Commentaries from a computer about a misunderstood concert (2002)

Work for computer solo, circa 15′, Commissioned by the Festival Inventionen, Berlin.
Dedicated to Ingrid Beirer, Folkmar Heim and Thomas Seelig.


1. Prasentation:

(Program note of the Festival Inventionen 2002)

Is it possible compose a mini-composer ? SOLILOQUE about [X, X, X et X] (the X’s are to be replaced by the first names of the composers of the other works which are used as samples, for example Soliloque about Pierre, Wolfgang and Williams) is not an actual work, but more a meta-score that the computer generates in real-time from the analysis and extracts of other pieces played during the concert. This means that the generated work is different for every concert, not only because the materials constituting this mosaic originate from the sonorities retained from other pieces, but also because the organization of the mosaic is itself transformed according to the analysis of the samples.

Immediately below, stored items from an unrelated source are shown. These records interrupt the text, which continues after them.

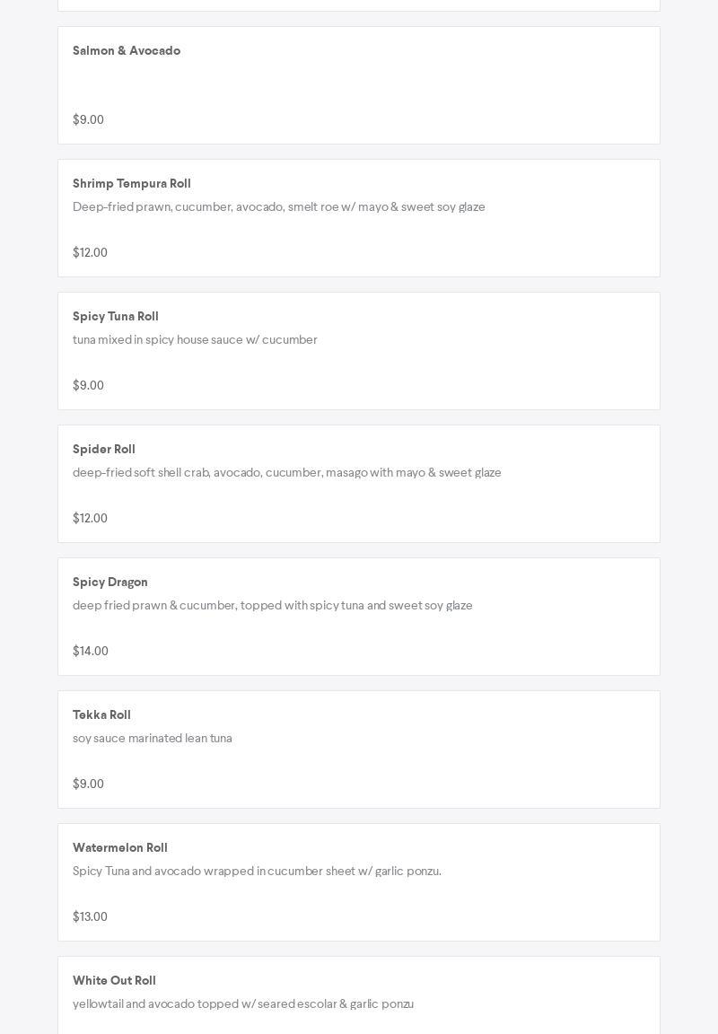Viewport: 718px width, 1034px height.
Task: Click the Shrimp Tempura Roll deep-fried prawn description
Action: (278, 207)
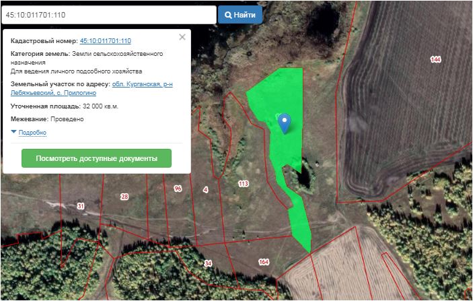Open the cadastral number 45:10:011701:110 link
The height and width of the screenshot is (301, 473).
point(105,41)
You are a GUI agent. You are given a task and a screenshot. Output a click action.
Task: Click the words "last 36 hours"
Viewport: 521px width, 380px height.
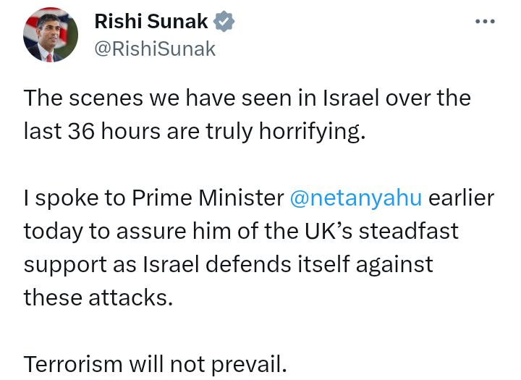[90, 132]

The goal here is not for the listener to recognize extracts replicated from other works of the concert (the extracts, which are no longer than twenty seconds, are generated from a chord here, a signal there, etc..). It is rather to keep the spirit and the color of those extracts in order to generate a “score”, and then to use them as “instruments” to interpret this score. The goal of this project is also to generate a slightly different piece for each performance (or more precisely, a different interpretation of the same piece). Indeed, the style of the composition remains the same, my own, without any randomness. In other words, it is not the computer that interprets the concert, but the concert that interprets the work, Soliloque.

This project of a meta-work depending on the context has allowed me to further develop and abstract some compositional techniques that I was using in my instrumental music. These techniques are however transposed here upon the sonorous phenomenon. Indeed, those techniques operate more on acoustical and psycho-acoustical parameters of sound than on traditional parameters like rhythm, tone, or dynamics. Here, the techniques are elaborated not on tones but on sound objects, not on rhythm but on position of reading and on duration, not on intervals but on the speed of reading, not on nuances but on intensity, filtering and spaces.

I wrote this contextual meta-score entirely with the software SuperCollider, within the possibilities and constraints that this “instrument” proposes, and with the precious help of Thomas Seelig, musical assistant, Frederic Roskam for the complex porting on OSX, and of Thomas Noll for the mathematical calculation of the ‘Vuza canons’.